A coalition of businesses has filed a formal protest in hopes of blocking Texas-based Buckeye Partners LP from redirecting a gasoline pipeline from the Pittsburgh market to Central and Eastern Pennsylvania.
It is the latest flare-up in a fight that has continued for nearly three years over the direction of a pipeline between Philadelphia and Pittsburgh.
Since 2016, Buckeye has been trying to reverse the flow of the Laurel Pipeline, which currently moves gas from east to west across Pennsylvania. It wants to change a portion from west to east to bring what it describes as “cheaper” Midwestern fuel to central and eastern Pennsylvania.
Opponents say the move cut off Pittsburgh from eastern refineries and would ultimately lead to higher gasoline prices in the Pittsburgh market.
Last year, the Pennsylvania Public Utility Commission unanimously rejected the request.
In response, Buckeye went to the Federal Energy Regulatory Commission for permission to move gas in two directions on a portion of the pipeline.

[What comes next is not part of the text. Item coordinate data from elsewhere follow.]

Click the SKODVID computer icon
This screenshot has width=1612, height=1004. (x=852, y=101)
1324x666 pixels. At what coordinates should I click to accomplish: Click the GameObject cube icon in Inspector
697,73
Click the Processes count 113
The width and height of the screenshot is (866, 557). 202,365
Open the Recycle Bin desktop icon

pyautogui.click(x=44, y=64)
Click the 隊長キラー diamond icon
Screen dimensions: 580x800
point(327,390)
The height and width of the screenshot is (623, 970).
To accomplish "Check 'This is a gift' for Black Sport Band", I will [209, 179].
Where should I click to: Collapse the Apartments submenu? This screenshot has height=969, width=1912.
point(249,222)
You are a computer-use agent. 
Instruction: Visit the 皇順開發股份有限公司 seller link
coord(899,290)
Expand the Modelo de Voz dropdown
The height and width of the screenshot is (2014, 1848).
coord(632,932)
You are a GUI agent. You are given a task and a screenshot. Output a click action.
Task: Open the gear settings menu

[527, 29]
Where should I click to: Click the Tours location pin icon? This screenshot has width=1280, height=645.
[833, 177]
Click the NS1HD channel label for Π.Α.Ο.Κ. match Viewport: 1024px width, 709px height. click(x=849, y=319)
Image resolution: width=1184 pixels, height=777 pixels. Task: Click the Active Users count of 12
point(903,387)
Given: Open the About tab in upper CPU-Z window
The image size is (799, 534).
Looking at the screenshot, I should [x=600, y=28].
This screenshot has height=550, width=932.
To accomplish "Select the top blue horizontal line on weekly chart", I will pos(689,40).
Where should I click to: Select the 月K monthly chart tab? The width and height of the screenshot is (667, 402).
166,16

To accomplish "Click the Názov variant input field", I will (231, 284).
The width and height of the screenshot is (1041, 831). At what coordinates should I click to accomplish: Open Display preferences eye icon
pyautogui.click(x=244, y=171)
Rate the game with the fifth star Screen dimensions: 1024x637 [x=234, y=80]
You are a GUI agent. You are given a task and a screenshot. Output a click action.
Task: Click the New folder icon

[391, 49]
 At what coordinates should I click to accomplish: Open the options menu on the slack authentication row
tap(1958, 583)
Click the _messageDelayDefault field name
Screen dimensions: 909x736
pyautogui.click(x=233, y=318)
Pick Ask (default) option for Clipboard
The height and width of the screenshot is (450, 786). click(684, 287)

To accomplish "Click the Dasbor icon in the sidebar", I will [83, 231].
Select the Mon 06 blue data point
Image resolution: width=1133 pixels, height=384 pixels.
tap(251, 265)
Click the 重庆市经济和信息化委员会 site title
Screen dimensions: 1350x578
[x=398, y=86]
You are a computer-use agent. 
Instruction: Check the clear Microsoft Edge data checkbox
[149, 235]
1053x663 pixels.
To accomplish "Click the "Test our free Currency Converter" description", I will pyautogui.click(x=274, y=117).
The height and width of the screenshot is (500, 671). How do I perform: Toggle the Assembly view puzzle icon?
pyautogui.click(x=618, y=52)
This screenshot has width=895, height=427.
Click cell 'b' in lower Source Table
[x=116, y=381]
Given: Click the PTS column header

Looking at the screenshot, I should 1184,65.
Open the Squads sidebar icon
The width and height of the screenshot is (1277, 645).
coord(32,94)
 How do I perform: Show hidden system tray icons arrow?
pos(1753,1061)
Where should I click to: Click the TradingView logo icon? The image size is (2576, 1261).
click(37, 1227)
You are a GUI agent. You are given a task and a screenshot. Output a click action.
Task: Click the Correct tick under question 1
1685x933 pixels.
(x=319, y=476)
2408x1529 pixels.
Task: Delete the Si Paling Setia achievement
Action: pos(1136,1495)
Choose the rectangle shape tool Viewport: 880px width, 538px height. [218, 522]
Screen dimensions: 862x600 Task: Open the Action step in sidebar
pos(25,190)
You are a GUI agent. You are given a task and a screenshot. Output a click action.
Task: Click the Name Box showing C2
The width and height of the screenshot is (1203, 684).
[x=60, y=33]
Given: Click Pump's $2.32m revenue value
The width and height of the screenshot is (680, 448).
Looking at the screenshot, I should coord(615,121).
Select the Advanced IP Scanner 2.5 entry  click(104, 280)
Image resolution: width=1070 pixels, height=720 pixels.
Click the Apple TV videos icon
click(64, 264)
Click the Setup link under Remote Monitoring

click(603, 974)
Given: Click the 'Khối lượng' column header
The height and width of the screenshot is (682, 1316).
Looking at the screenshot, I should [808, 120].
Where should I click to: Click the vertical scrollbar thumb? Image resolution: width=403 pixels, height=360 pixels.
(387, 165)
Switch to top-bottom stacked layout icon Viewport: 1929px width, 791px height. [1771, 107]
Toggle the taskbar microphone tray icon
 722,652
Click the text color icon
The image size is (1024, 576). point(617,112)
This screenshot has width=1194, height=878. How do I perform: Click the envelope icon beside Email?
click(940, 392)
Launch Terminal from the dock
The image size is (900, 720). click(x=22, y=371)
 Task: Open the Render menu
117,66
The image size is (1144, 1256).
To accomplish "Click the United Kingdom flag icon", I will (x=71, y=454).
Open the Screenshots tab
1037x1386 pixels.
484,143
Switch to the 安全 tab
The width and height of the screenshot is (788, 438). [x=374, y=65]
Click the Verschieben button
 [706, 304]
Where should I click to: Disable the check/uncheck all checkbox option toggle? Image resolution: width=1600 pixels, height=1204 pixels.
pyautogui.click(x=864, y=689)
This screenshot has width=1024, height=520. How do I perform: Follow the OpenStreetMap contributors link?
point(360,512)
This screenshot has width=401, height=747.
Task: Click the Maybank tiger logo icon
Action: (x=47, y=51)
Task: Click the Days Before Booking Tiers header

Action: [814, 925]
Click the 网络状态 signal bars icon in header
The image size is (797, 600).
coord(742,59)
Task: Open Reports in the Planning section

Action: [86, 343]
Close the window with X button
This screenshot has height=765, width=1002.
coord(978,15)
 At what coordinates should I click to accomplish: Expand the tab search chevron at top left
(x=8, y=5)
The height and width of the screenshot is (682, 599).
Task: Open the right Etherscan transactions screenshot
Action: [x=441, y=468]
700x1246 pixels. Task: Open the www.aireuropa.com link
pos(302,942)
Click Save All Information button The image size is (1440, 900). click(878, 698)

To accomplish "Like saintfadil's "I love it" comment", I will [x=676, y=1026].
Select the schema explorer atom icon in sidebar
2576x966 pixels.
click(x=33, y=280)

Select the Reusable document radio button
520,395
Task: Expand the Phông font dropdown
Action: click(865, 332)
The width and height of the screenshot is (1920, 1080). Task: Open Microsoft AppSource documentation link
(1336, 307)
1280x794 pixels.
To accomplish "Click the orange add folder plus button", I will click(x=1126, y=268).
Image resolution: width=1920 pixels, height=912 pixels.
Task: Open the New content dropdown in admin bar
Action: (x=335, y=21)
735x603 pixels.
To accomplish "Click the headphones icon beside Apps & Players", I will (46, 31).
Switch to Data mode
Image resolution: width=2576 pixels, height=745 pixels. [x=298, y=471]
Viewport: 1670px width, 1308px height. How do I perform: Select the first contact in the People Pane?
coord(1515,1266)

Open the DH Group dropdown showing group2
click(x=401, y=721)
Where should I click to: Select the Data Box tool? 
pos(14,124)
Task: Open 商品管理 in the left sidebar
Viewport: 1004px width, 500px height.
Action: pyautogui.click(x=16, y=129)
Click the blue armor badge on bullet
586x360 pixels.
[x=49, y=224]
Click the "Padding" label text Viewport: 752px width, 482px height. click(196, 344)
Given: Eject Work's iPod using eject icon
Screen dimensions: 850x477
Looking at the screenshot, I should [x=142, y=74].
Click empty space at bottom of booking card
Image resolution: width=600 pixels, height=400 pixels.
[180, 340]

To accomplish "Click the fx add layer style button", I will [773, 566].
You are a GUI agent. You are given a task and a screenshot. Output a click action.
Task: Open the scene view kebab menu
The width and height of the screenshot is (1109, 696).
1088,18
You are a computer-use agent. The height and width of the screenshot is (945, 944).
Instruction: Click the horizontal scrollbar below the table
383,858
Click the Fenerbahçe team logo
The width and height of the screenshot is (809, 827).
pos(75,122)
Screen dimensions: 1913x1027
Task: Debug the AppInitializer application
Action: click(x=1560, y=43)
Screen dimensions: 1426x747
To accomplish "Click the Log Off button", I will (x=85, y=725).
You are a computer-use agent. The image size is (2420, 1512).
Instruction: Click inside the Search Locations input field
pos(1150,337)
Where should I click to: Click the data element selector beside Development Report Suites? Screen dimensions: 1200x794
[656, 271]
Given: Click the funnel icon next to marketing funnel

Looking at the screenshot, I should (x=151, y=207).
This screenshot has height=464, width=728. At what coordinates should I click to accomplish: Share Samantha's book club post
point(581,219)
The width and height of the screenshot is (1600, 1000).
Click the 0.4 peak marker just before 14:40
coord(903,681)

Buckeye said earlier this month that it is moving forward with planned bi-directional service, and has scheduled the necessary advanced hydro testing, while FERC continues to review a petition for a declaratory order the company filed in April 2018.
The coalition against Buckeye’s plans, which calls itself “Deny Buckeye,” includes Sheetz, Giant-Eagle Get-Go and Philadelphia-area refiners. It called the move an attempt to circumvent the PUC ruling, and on Tuesday filed a formal protest with FERC in opposition to Buckeye’s plans.
“We see Buckeye taking a new approach to a plan that still has the same negative impact to Pennsylvania consumers,” said Daniel Donovan, director of corporate communications for Giant-Eagle Get-Go, one of the coalition’s members.
He said the plan reduces competition in western Pennsylvania and noted that “Eastern refineries are losing access to an important market.”
The coalition also said Buckeye has not shown that its bi-directional proposal is workable in practice.
Buckeye Partners released a statement in response to the formal protest.
“Buckeye Partners is eager to provide more competition and added domestic fuel sourcing options to Pennsylvania consumers while ensuring our current customers have robust regional market access,” the company said. “Long-term, well-established market trends will not change, and bi-directional Laurel service – which will bring more price-advantaged American-made fuels from west to east – is a commonsense, forward-looking solution that is responsive to these new dynamics.”
Buckeye has also appealed the PUC ruling in a case that is currently before the Commonwealth Court.
Buckeye is one of the largest independent liquid petroleum products pipeline operators in the United States in terms of volumes delivered, with approximately 6,000 miles of pipeline. It has offices in Breinigsville and Reading.